Yıllar evvel tanıştığım bir psikiyatr, çocukluk depresyonlarında çocuk tedavi görse bile, o sırada edinilen değersizlik duygularının kolay kolay yok olmayabileceğini, kişiliğinin bir parçası haline gelebileceğini söylemişti. Acaba bizde bu depresyon atlatıldı mı? Bizim toplum bugün çocuk mu sayılır, yetişkin mi? Bunu bilemiyorum.
Tek bildiğim, Hrant Dink’in sözünü ettiği o korkunç “yitim” duygusunu –kendi adıma, çocuklarım adına, müstakbel torunlarım adına, Ermeniler adına, bütün “öteki”ler adına– bugün ciğerimin dibinin dibinde hissettiğim. O buruk, hüzünlü sürgünlük hissi, hiçbir şeyin deva olamadığı.
Bizim kültürümüzde özür dileme refleksi pek yok. Birinin ayağına yanlışlıkla basıp “pardon” demekten söz etmiyorum; daha derin, daha gönlü, kalbi ilgilendiren konulardan söz ediyorum. Yüzleşmek, kolay değil.
Psikoterapi alanlar iyi bilirler: Fobilerimizi yenmenin yolu, öcülerimizden kaçmak değil, üstlerine üstlerine gitmektir. Nitekim bizim de kendimizle barışık, huzurlu bir toplum olabilmemiz için kendimizle, korkularımızla, geçmişimizle yüzleşmeye ihtiyacımız var.

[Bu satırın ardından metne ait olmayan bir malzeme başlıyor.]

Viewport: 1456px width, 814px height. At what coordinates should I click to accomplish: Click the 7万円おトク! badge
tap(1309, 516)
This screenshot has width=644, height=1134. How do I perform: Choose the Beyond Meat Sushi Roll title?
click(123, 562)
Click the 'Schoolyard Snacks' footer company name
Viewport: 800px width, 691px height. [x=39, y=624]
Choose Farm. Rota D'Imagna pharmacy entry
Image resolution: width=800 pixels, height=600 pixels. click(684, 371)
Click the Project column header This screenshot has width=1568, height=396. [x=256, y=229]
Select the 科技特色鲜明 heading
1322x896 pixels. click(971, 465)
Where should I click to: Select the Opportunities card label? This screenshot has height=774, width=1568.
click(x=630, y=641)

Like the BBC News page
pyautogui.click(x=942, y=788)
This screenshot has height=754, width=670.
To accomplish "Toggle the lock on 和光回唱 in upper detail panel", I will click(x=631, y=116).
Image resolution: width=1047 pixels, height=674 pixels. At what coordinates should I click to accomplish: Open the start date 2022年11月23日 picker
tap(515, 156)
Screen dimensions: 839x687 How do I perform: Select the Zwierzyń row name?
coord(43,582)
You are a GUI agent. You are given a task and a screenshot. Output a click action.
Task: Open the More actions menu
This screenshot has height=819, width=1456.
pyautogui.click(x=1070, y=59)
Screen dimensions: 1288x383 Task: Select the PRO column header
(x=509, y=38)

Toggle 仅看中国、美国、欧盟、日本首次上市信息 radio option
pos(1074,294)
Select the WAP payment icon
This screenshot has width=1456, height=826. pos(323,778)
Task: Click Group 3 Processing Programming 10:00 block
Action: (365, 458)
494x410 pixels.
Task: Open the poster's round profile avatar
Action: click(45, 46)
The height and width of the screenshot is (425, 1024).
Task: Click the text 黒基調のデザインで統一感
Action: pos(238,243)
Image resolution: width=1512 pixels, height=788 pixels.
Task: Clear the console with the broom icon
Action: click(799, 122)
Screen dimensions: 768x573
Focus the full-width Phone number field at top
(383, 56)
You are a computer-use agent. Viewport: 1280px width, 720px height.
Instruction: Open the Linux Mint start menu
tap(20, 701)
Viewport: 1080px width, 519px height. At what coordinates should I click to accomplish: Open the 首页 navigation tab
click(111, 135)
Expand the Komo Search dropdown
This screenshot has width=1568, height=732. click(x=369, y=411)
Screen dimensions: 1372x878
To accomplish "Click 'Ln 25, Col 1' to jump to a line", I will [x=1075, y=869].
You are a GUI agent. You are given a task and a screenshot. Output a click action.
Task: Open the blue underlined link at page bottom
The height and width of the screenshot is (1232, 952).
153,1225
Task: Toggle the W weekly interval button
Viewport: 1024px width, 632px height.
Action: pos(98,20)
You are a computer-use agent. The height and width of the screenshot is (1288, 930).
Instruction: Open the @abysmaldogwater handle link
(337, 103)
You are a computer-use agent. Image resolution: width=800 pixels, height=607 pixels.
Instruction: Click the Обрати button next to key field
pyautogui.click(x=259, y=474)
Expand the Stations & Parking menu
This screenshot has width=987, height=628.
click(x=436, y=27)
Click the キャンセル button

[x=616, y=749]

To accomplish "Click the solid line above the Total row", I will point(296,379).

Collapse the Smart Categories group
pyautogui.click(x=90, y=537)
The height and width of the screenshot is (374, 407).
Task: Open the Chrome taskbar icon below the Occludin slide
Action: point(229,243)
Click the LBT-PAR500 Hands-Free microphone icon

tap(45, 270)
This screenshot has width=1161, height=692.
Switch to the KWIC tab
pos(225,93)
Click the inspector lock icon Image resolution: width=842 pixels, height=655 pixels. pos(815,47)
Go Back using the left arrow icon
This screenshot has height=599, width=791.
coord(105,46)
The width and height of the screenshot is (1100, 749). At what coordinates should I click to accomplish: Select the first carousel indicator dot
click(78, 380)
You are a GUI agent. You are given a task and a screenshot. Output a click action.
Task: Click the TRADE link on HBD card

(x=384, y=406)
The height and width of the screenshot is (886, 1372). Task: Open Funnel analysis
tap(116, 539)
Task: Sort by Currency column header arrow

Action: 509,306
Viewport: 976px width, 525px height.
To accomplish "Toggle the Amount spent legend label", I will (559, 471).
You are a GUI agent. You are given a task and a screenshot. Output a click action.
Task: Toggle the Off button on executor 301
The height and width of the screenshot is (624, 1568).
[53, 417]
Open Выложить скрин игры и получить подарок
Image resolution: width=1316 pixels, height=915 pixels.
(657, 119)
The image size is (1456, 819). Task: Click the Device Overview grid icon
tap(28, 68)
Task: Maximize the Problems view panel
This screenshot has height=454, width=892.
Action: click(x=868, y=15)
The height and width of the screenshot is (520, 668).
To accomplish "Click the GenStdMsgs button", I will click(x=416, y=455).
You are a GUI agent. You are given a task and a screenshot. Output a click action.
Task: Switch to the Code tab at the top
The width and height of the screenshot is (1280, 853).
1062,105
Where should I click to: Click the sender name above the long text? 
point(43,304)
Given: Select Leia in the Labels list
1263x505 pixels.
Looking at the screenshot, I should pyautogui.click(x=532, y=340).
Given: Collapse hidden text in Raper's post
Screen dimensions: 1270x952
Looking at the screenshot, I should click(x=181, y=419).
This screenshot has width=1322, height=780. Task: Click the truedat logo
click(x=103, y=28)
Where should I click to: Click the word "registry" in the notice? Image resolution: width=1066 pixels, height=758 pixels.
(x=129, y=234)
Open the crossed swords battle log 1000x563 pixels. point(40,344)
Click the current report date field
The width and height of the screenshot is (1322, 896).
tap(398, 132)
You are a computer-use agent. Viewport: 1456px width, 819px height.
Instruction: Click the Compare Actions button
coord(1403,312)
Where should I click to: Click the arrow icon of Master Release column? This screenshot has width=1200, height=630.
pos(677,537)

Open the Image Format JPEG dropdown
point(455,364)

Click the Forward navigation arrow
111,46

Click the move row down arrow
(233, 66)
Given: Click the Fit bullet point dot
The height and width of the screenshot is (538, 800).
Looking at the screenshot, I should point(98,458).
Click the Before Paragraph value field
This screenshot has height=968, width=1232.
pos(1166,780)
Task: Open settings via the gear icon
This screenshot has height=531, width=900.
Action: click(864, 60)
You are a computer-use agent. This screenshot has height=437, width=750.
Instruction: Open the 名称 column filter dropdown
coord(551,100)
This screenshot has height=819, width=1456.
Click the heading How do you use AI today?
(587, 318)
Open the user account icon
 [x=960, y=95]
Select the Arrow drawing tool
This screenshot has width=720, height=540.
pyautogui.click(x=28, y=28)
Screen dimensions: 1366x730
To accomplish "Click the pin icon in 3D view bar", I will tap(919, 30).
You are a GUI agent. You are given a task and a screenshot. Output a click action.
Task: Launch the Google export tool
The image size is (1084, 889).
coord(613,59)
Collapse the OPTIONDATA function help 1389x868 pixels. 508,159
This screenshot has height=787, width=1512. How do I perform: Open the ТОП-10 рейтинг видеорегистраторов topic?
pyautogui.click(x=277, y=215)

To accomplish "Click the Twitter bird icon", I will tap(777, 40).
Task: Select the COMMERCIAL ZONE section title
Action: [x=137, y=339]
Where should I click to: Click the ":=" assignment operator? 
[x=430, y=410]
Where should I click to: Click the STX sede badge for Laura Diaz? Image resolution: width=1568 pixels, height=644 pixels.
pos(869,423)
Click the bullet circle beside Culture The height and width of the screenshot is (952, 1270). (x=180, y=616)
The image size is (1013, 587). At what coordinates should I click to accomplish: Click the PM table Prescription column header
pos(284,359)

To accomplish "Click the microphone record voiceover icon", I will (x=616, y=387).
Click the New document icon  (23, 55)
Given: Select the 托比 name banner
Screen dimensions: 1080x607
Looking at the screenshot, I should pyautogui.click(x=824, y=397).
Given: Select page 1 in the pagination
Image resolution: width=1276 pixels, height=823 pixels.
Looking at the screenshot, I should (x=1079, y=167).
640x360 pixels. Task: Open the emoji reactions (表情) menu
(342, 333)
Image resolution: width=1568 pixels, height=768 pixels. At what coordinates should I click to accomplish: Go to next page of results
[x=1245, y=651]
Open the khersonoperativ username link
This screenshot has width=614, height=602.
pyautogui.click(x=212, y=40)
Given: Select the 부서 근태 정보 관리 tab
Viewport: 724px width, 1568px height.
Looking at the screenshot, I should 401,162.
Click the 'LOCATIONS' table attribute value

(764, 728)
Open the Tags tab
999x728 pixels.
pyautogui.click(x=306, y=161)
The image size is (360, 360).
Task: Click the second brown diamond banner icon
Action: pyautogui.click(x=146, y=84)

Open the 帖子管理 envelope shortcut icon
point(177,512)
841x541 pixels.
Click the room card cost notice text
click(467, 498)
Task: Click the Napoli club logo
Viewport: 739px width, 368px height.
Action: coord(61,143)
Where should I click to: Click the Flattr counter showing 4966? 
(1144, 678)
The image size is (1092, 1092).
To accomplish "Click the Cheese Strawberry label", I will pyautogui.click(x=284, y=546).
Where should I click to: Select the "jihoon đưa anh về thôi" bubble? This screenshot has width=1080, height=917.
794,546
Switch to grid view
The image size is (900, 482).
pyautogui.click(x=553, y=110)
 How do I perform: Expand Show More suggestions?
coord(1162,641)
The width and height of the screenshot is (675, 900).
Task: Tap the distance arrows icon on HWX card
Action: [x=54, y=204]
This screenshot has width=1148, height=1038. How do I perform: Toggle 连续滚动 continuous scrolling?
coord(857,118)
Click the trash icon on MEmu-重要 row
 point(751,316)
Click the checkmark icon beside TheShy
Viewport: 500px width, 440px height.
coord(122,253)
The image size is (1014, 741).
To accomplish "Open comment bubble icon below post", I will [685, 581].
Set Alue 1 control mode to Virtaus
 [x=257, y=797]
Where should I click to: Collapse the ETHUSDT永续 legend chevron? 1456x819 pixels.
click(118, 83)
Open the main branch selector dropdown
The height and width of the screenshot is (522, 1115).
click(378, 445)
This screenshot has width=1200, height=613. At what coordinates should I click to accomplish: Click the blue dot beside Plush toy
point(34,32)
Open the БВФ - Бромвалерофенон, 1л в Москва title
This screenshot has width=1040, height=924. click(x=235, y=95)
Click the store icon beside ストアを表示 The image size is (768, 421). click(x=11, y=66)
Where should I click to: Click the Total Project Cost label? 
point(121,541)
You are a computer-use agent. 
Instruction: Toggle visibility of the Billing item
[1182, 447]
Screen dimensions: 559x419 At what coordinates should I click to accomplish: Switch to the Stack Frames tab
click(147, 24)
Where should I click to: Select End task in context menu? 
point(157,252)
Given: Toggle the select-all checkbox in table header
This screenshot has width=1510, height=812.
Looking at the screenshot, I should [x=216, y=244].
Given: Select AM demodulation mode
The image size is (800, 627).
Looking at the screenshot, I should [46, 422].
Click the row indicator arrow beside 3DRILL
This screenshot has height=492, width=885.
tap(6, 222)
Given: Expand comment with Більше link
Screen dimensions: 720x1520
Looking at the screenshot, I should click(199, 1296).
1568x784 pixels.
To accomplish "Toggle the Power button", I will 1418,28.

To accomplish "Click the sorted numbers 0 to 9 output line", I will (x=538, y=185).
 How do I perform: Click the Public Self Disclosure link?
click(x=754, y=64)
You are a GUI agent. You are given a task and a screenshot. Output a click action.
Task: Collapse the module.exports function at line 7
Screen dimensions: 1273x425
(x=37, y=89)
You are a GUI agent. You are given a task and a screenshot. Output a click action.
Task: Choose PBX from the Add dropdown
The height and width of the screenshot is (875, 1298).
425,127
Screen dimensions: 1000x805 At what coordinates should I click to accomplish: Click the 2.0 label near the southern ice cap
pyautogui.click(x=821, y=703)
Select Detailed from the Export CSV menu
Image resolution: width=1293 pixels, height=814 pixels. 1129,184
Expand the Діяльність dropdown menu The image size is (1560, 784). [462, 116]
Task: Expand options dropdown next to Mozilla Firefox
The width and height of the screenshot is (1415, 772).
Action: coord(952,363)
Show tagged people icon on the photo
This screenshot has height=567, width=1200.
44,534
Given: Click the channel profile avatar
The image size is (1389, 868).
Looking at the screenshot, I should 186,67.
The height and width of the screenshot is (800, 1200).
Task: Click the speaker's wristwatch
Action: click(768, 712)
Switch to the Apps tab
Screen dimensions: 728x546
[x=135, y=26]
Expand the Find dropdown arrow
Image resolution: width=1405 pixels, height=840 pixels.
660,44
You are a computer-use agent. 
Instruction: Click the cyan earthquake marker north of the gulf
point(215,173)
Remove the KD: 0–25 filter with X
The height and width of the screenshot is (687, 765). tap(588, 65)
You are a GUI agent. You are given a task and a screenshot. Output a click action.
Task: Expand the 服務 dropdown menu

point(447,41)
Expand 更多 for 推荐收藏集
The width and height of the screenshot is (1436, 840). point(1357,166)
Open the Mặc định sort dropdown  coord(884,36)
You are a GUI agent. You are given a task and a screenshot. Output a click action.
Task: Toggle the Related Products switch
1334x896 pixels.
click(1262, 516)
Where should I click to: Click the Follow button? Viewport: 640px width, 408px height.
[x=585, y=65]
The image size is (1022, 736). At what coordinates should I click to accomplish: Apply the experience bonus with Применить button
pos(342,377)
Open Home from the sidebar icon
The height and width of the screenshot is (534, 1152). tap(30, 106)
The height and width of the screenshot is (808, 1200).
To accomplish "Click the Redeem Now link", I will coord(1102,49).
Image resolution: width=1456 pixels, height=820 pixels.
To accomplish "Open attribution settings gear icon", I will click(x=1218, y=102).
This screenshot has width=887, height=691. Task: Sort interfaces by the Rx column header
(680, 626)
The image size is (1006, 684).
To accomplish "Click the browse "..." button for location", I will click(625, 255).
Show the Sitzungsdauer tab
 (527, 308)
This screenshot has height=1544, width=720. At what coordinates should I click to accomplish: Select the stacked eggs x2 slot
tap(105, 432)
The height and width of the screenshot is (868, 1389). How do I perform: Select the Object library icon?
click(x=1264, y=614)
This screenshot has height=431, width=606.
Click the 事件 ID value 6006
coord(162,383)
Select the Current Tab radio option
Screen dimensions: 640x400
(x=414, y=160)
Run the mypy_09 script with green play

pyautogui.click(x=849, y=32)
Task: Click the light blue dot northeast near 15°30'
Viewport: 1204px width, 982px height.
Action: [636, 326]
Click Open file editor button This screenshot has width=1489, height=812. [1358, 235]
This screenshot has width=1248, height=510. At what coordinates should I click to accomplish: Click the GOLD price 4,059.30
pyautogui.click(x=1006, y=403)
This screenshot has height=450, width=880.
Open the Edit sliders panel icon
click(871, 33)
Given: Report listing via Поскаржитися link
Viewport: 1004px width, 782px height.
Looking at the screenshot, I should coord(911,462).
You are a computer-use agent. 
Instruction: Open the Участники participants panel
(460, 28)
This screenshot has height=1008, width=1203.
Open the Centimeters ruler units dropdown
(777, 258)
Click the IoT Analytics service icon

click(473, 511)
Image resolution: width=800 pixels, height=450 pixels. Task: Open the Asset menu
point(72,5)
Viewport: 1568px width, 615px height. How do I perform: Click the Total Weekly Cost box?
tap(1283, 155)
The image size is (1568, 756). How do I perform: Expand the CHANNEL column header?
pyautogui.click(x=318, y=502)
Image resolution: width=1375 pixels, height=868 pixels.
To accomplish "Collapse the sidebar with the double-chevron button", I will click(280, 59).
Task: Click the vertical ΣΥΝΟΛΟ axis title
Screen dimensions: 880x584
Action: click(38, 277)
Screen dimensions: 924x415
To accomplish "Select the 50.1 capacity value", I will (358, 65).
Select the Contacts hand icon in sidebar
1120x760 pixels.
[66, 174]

Sanırım benlik algımız çok kırılgan; psikiyatrın sözünü ettiği değersizlik hissimiz, yüzleşmemizi fazla riskli ve korkutucu hale getiriyor.
İçimde bir umut var, çünkü Hrant Dink, Ermeni Konferansı hakkında, o çocuksu sevinciyle ve coşkusuyla şöyle demişti:
“İki algılamam var bu konferansla ilgili. Birincisi, bu konferansı Türkiye’nin gerçek anlamda demokratik sürecinin bir parçası sayıyorum. Önemli bir eşik atlandı! İkincisi, Ermeni dünyası açısından da bu konferansı çok çok önemsiyorum. Çünkü Türkleri hâlâ bıraktıkları noktada, hâlâ 1915’te sanan bir diaspora var, ‘Türkiye değişmez, Türkler değişmez, onlar bunu kabul etmez, onlar laf anlamaz, onlarda vicdan yok’ diye düşünen… Ama bu konferansın yapılması onları, ‘Türkiye’de bir şeyler oluyor, ne oluyor?’ sorusuyla, olumlu yönde şaşkına çevirecektir.”
Hrant Dink gerek bizlerin, gerekse diaspora Ermenilerinin gözüne albümlerde yer almayan fotoğrafları sokuyordu; çocuklarımızın, torunlarımızın huzurlu yaşayabilmeleri için.
Bu durumda ne yapacağız? Bu kez de bizim torunlarımız bizim ne tür insanlar olduğumuzu asla öğrenmesin, onlar da bizi “anlı şanlı” bir geçmişle özdeşleştirsin diye, geçmişimizin, Hrant Dink’i nasıl öldürdüğümüzün fotoğraflarını sumen altı mı edeceğiz?
Yoksa… bu en acı fotoğrafları, asla unutulmaması ve tekrarlanmaması amacıyla, zamanla hepimizi belki daha merhametli, daha sevgi dolu insanlara dönüştürebilecek bir ayna kabul edip, albümün en özenle hazırlanmış sayfasının ortasına mı yerleştireceğiz?